▸ **TASK DETAILS**
The result should be an exact copy of only the lines from the one holding "Support (54, 1918)" through the last line of the data below, please, without pictures.

▸ **DATA FOR PROCESSING**
▬▬▬
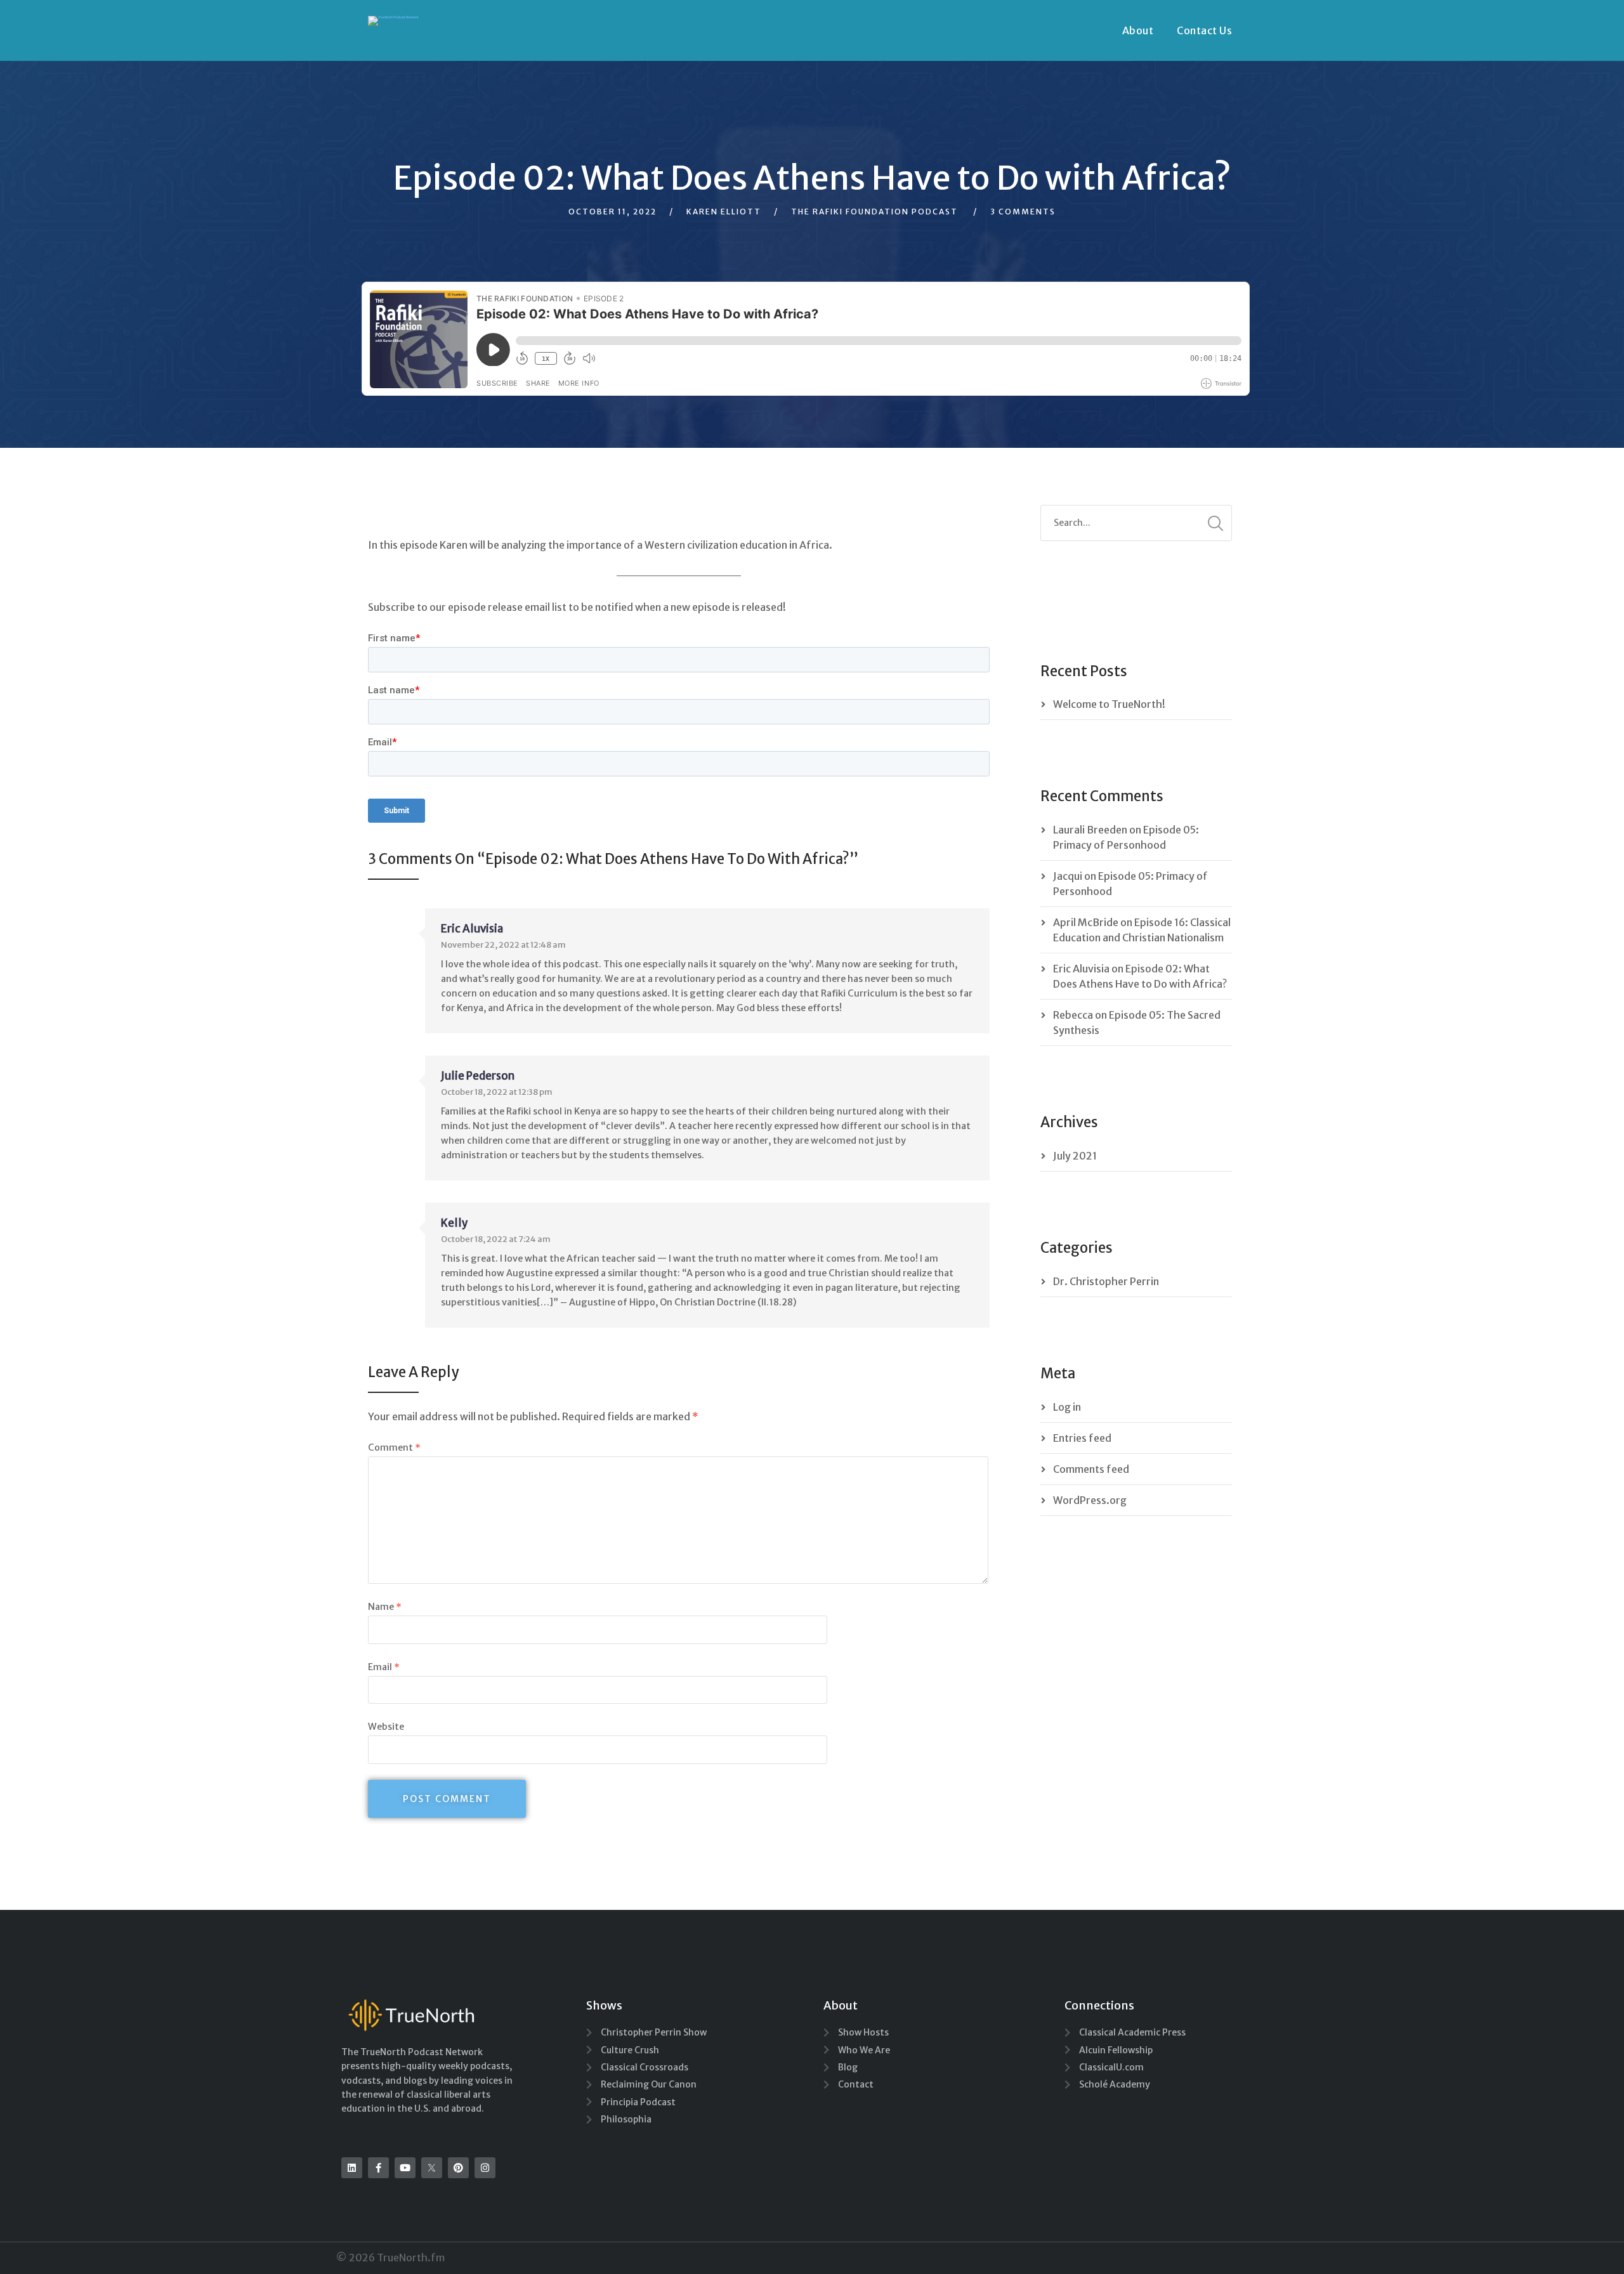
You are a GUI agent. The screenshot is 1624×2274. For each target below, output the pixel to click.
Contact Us (1204, 30)
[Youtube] (405, 2167)
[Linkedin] (351, 2167)
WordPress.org (1090, 1500)
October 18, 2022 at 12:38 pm (497, 1092)
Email (384, 1667)
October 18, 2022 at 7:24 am (496, 1239)
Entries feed (1082, 1438)
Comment (394, 1447)
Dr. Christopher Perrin (1106, 1281)
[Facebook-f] (378, 2167)
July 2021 (1075, 1155)
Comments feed (1091, 1469)
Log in (1067, 1407)
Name (385, 1606)
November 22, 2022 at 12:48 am (503, 944)
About (1138, 30)
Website (386, 1726)
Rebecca (1073, 1015)
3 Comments (1023, 211)
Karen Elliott (723, 211)
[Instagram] (485, 2167)
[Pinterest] (458, 2167)
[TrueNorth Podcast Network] (393, 21)
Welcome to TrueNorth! (1109, 704)
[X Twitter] (431, 2167)
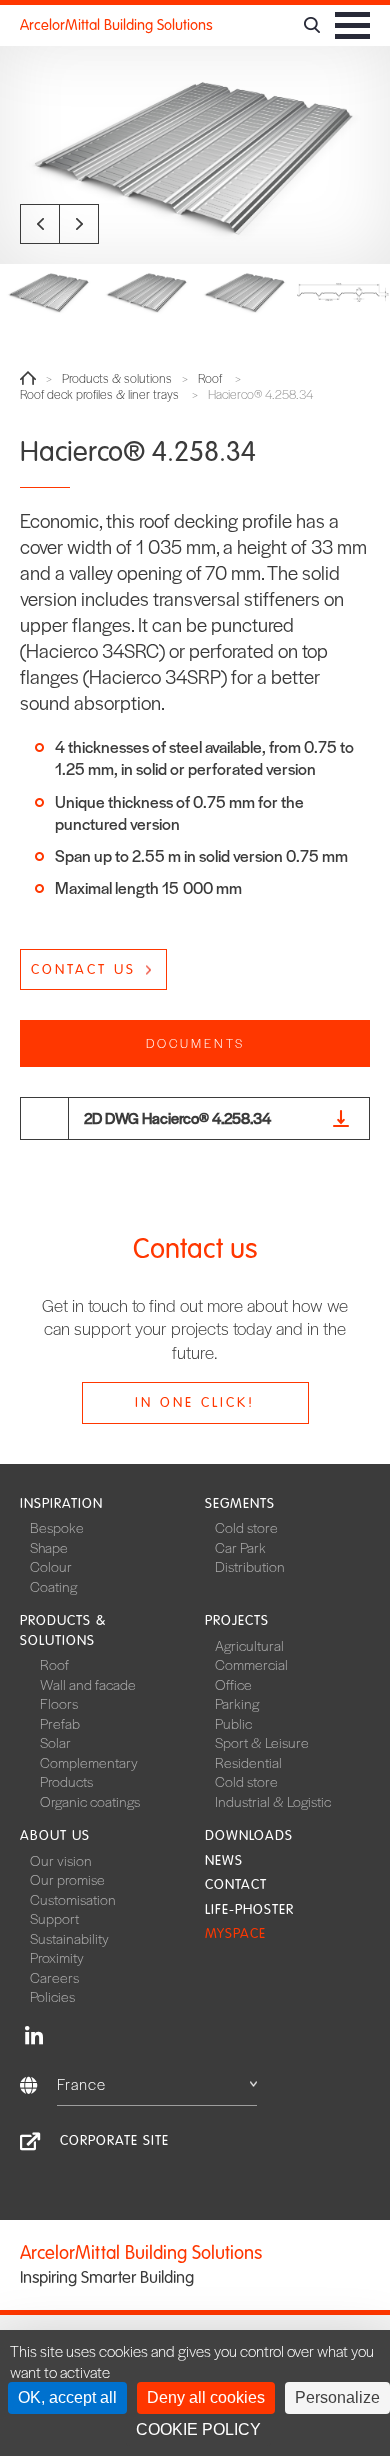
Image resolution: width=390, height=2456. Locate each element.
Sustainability (69, 1938)
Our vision (61, 1860)
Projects (237, 1620)
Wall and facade (88, 1684)
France (81, 2083)
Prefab (60, 1723)
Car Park (240, 1547)
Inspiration (61, 1503)
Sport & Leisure (262, 1742)
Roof (210, 378)
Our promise (67, 1879)
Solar (55, 1742)
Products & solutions (117, 378)
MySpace (235, 1933)
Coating (53, 1586)
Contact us (83, 969)
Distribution (250, 1566)
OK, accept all (67, 2397)
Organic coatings (90, 1801)
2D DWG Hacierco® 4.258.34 (177, 1117)
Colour (51, 1566)
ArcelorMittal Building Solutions (116, 25)
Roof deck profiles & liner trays (99, 394)
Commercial (251, 1664)
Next (79, 224)
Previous (40, 224)
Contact (236, 1884)
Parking (237, 1703)
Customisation (73, 1899)
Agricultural (249, 1645)
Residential (248, 1762)
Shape (49, 1547)
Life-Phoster (249, 1909)
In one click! (195, 1402)
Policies (52, 1996)
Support (54, 1918)
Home (28, 378)
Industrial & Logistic (273, 1801)
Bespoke (57, 1527)
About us (55, 1835)
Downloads (249, 1835)
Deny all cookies (206, 2397)
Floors (59, 1703)
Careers (54, 1977)
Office (233, 1684)
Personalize (337, 2397)
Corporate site (114, 2140)
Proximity (57, 1957)
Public (233, 1723)
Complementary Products (89, 1772)
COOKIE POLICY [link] (198, 2429)
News (224, 1860)
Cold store (246, 1527)
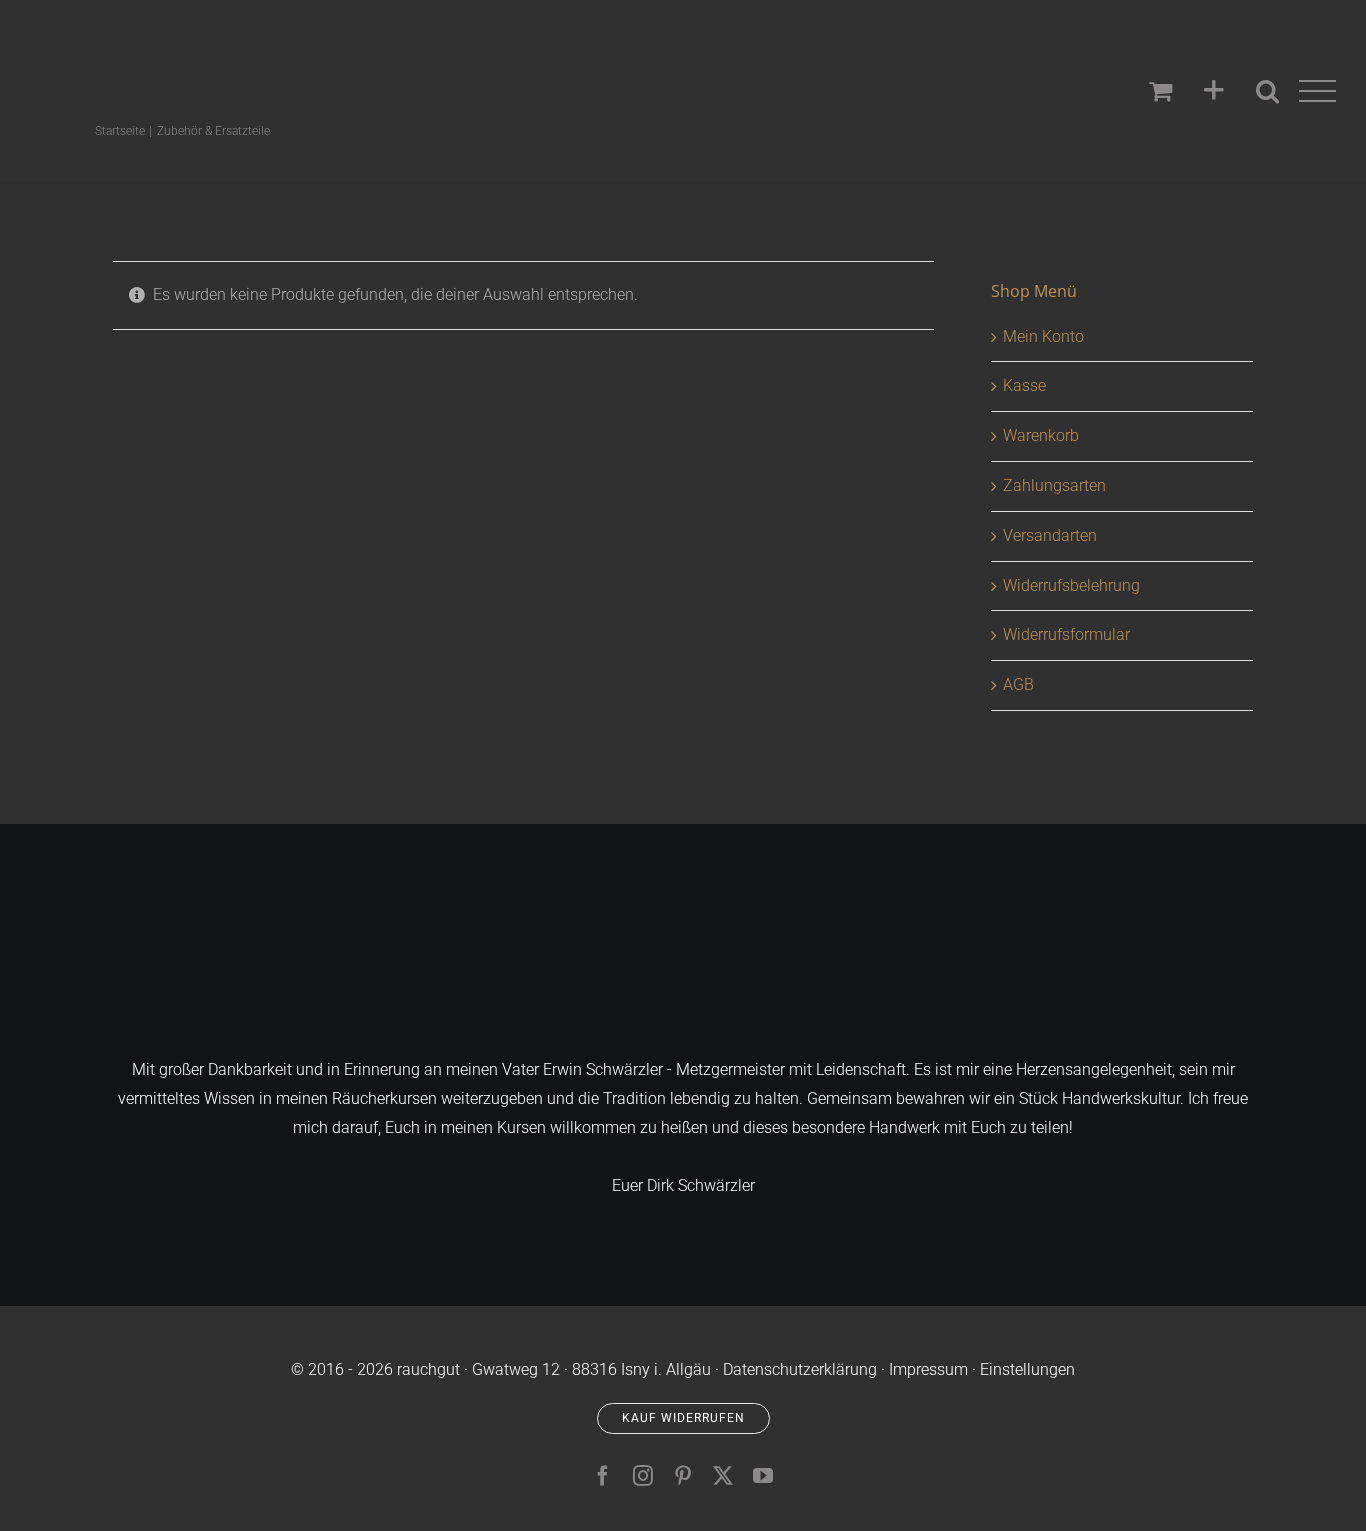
▬▬▬
▸ **EXERCISE RESULT**
Support (54, 1918)
Home (28, 378)
Industrial & Logistic (273, 1801)
Bespoke (57, 1527)
About us (55, 1835)
Downloads (249, 1835)
Deny all cookies (206, 2397)
Floors (59, 1703)
Careers (54, 1977)
Office (233, 1684)
Personalize (337, 2397)
Corporate site (114, 2140)
Proximity (57, 1957)
Public (233, 1723)
Complementary Products (89, 1772)
COOKIE POLICY [link] (198, 2429)
News (224, 1860)
Cold store (246, 1527)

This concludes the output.